Muscovites unfazed by rising nuclear rhetoric
- This content was produced in Russia, where the law restricts coverage of Russian military operations in Ukraine.
MOSCOW, March 28 (Reuters) - Electronic billboards in Moscow tell the public what to pack for a nuclear emergency, and President Vladimir Putin periodically warns darkly that Russia is ready to use its ultimate deterrent - but Muscovites seem to be taking it all in their stride.
"I don’t think anything will happen, if you mean a nuclear threat," said Andrey, 47, who declined to give his surname, standing under one of the billboards, at the entrance to Moscow's Gorky Park on Tuesday.
"And if nothing is going to happen, why should we prepare for that?"
Since Russia sent armed forces into Ukraine just over a year ago, and Western countries responded by sending Ukraine conventional weapons, Putin has said he will use all the means at his disposal if Russia is sufficiently threatened - even though Western countries deny any such threat.
"No, those warnings don’t scare me and don’t change my attitude towards the world, people and our president," said Yulia Gorodnyanskaya, 38.

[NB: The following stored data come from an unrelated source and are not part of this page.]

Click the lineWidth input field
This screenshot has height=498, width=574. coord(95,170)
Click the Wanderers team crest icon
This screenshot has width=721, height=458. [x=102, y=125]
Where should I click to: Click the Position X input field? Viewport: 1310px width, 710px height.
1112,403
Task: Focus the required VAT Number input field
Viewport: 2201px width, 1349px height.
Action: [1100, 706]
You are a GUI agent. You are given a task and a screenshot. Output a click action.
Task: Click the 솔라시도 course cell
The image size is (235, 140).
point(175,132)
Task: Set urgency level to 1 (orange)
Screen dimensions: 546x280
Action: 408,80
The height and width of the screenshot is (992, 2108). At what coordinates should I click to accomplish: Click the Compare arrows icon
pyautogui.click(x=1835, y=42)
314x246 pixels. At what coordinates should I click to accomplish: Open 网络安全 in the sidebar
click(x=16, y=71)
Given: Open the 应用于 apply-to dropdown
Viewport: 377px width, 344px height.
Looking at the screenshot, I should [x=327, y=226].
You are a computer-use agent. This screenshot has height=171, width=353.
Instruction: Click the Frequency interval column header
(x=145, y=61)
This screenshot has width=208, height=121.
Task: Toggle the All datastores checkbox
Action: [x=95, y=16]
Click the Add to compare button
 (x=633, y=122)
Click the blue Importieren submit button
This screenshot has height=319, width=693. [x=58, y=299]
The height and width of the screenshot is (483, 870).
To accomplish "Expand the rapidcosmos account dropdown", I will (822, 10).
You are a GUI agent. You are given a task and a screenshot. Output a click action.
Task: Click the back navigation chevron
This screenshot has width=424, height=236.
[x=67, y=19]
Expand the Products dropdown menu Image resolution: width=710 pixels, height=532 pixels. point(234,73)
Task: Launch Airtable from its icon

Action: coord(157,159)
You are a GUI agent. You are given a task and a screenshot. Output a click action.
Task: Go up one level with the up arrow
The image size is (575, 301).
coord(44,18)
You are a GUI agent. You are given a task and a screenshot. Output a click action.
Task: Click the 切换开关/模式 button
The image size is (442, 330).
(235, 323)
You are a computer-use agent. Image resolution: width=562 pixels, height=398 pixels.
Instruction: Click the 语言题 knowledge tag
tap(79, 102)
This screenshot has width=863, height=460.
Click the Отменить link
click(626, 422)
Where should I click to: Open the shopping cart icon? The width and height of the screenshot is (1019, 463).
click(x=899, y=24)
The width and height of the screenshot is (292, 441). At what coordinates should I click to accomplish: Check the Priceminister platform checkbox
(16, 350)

"I think we live in the safest country in the world. Our potential is very high and I'm more than confident in our army and the weaponry our country has. No country in the world has as many weapons as us, and such well-made weapons."
Above her head, a video sequence listed the essentials for an "emergency briefcase," including a radio and food and water for three days.
The Emergencies Ministry says it has been publicising the drill for years - but that people have only just started noticing it.
"Our mentality is such that people wouldn’t do anything until all hell breaks loose. That's why I think it's good to inform people and prepare them," said 30-year-old Moscow resident Vladimir, also declining to give his surname.
Alexey Pulkarov, 33, had checked the distance to his nearest nuclear shelter.
"It’s so far away that I won’t be able to reach it," he said. "But I’m relaxed about it."